Neither can petitioners escape the obligation to compensate respondent for services rendered and work done by invoking the state’s immunity from suit.  This Court has long established in Ministerio v. CFI of Cebu,[8][16] and recently reiterated in Heirs of Pidacan v. ATO,[9][17] that the doctrine of governmental immunity from suit cannot serve as an instrument for perpetrating an injustice to a citizen. As this Court enunciated in EPG Construction:[10][18]

To our mind, it would be the apex of injustice and highly inequitable to defeat respondent’s right to be duly compensated for actual work performed and services rendered, where both the government and the public have for years received and accepted benefits from the project and reaped the fruits of respondent’s honest toil and labor.

…                                 …                                 …

Under these circumstances, respondent may not validly invoke the Royal Prerogative of Dishonesty and conveniently hide under the State’s cloak of invincibility against suit, considering that this principle yields to certain settled exceptions. True enough, the rule, in any case, is not absolute for it does not say that the state may not be sued under any circumstance.

…                                 …                                 …

Although the Amigable and Ministerio cases generously tackled the issue of the State’s immunity from suit vis a vis the payment of just compensation for expropriated property, this Court nonetheless finds the doctrine enunciated in the aforementioned cases applicable to the instant controversy, considering that the ends of justice would be subverted if we were to uphold, in this particular instance, the State’s immunity from suit.

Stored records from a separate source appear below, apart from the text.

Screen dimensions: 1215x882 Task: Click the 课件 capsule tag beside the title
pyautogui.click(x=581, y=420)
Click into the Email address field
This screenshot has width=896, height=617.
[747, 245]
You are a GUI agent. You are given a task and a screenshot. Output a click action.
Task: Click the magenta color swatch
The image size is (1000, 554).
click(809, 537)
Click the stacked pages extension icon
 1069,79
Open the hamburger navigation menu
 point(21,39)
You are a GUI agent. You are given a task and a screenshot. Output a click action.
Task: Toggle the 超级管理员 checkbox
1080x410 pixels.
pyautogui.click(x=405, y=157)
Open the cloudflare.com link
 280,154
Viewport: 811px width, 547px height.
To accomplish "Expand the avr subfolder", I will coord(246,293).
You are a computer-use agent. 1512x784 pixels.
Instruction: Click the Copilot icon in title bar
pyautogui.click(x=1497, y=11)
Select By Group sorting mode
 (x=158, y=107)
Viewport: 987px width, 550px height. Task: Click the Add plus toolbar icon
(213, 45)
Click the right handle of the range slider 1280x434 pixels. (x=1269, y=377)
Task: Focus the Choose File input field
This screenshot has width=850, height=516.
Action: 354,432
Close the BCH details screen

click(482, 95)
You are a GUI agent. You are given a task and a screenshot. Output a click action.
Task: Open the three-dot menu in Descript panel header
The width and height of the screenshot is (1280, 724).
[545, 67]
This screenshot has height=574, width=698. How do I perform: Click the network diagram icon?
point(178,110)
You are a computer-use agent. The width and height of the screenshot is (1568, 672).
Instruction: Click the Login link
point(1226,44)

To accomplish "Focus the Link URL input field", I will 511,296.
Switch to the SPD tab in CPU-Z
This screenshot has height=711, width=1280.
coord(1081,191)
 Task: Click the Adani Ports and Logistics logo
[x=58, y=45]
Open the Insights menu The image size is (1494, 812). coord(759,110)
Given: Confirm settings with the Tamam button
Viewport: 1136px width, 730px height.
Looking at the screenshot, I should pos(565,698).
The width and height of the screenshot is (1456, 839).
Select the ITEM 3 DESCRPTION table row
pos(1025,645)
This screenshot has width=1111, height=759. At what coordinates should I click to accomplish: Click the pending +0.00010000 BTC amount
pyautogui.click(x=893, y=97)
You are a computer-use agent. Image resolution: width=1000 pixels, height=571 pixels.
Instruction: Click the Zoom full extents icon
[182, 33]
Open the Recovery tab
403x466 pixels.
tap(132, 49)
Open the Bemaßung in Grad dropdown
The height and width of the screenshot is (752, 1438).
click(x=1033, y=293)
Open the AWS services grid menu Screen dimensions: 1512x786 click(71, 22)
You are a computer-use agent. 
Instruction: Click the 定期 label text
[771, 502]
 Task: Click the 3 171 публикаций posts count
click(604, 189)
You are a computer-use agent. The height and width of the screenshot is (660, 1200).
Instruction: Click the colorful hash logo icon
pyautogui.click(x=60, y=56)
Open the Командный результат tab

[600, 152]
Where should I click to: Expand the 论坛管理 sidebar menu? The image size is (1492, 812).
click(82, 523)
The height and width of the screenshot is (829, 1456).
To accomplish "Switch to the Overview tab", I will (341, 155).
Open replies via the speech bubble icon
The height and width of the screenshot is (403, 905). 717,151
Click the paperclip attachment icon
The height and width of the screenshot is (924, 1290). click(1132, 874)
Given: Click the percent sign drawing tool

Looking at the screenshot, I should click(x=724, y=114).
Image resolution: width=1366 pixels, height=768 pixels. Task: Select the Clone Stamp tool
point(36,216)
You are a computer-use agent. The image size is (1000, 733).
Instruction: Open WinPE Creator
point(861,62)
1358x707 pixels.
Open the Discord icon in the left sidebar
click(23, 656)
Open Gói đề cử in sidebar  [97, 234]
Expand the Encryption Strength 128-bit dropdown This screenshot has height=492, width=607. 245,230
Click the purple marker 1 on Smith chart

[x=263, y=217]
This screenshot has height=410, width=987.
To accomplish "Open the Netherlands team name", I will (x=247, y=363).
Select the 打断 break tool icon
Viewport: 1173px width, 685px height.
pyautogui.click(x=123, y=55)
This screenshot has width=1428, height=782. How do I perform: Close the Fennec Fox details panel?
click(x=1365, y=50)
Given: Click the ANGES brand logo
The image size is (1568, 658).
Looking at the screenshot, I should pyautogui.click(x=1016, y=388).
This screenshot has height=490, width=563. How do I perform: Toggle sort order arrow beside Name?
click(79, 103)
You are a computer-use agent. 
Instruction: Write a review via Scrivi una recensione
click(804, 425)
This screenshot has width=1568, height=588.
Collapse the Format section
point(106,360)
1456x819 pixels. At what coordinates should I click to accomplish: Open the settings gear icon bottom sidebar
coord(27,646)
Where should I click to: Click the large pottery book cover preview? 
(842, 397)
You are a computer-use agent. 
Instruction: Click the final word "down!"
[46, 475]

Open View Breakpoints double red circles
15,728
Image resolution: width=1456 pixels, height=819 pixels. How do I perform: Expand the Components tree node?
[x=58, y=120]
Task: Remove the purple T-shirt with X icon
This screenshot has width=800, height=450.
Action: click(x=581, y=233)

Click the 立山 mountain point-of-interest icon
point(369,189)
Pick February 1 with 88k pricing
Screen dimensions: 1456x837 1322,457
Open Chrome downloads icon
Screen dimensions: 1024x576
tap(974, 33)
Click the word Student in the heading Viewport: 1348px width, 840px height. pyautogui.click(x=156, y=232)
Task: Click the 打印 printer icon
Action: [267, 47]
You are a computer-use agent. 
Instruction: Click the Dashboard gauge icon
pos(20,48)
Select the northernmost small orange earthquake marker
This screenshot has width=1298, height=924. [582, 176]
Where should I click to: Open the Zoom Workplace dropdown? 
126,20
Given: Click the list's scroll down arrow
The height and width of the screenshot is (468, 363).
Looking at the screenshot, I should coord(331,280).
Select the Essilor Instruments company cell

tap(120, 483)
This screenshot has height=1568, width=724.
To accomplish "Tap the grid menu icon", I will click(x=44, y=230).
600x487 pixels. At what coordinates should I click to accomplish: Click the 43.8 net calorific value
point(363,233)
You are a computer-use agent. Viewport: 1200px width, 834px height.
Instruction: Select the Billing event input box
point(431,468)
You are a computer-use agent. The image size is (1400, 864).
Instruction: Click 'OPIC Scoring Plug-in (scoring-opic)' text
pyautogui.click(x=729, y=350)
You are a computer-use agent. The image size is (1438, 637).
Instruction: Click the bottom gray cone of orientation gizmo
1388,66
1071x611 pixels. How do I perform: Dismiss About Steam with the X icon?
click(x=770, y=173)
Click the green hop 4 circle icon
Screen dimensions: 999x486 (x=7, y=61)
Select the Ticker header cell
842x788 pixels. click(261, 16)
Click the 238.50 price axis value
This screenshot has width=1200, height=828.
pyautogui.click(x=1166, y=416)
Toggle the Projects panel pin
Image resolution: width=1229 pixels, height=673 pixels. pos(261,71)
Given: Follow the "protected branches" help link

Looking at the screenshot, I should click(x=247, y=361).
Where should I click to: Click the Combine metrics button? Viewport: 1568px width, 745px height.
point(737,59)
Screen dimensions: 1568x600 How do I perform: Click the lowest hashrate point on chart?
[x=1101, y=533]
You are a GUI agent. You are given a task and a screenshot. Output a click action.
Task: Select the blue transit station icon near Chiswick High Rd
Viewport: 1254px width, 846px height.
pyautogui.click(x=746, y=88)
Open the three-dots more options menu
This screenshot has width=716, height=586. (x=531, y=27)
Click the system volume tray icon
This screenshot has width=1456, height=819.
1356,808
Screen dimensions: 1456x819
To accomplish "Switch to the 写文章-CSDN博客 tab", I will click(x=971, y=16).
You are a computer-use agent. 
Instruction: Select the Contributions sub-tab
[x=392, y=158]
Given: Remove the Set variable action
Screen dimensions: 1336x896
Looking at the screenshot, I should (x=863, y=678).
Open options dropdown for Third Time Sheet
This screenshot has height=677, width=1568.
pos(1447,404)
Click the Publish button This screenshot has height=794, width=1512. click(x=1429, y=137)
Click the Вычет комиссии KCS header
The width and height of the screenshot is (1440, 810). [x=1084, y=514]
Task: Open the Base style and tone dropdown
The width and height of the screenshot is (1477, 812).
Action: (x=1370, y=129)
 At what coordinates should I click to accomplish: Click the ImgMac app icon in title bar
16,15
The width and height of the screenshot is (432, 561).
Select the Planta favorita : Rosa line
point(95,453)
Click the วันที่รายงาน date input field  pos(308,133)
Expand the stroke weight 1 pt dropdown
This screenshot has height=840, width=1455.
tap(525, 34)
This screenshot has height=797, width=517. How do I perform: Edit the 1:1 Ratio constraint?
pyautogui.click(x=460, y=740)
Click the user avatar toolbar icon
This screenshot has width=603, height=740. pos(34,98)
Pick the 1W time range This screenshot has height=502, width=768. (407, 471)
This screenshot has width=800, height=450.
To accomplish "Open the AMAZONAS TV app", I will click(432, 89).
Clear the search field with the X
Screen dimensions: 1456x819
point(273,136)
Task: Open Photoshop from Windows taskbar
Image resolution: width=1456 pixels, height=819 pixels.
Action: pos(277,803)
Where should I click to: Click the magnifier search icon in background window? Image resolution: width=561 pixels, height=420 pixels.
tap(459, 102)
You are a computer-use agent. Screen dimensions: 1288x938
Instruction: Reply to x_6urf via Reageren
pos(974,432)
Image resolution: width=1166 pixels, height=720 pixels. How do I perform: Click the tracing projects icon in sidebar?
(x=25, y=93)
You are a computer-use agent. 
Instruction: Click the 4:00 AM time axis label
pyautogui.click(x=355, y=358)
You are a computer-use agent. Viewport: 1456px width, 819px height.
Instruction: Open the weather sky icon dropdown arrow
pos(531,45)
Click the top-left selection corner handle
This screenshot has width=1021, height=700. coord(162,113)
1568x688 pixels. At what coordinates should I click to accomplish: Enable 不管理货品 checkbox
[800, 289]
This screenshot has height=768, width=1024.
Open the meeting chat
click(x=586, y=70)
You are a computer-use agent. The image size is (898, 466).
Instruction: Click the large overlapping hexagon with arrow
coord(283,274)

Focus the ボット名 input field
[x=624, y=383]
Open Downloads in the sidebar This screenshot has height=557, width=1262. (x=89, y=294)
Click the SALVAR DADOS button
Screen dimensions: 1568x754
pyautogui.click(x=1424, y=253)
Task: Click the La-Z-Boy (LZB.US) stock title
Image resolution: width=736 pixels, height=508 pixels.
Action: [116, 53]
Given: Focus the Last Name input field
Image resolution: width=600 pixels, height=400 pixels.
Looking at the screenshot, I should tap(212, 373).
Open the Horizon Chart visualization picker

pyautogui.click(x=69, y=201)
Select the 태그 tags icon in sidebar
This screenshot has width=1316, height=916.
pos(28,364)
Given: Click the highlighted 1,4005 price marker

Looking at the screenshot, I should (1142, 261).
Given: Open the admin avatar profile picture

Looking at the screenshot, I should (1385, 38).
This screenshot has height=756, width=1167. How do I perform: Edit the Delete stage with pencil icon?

To be sure, this Court — as the staunch guardian of the citizens’ rights and welfare — cannot sanction an injustice so patent on its face, and allow itself to be an instrument in the perpetration thereof. Justice and equity sternly demand that the State’s cloak of invincibility against suit be shred in this particular instance, and that petitioners-contractors be duly compensated — on the basis of quantum meruit — for construction done on the public works housing project. (Emphasis supplied.)


[1][9] G.R. No. 158253, March 2, 2007, 517 SCRA 255.

[2][10]Supreme Court Resolution En Banc, G.R. No. 84202, November 22, 1988, cited in Eslao v. COA, 195 SCRA 730.

[3][11] G.R. No. 89745, April 8, 1991, 195 SCRA 730.

[4][12] G.R. No. 95938, August 16, 1991, 200 SCRA 705.

[5][13] G.R. 131544, March 16, 2001, 354 SCRA 566.

[6][14] Supra at note 7.

[7][15] DOH v. C.V. Canchela Associates, Architects, G.R. Nos. 151373-74, November 17, 2005, 475 SCRA 218.

[8][16] G.R. No. L-31635, August 31, 1971, 40 SCRA 464.

[9][17] G.R. No. 186192, August 25, 2010.

[10][18] G.R. No. 131544, March 16, 2001, 354 SCRA 566.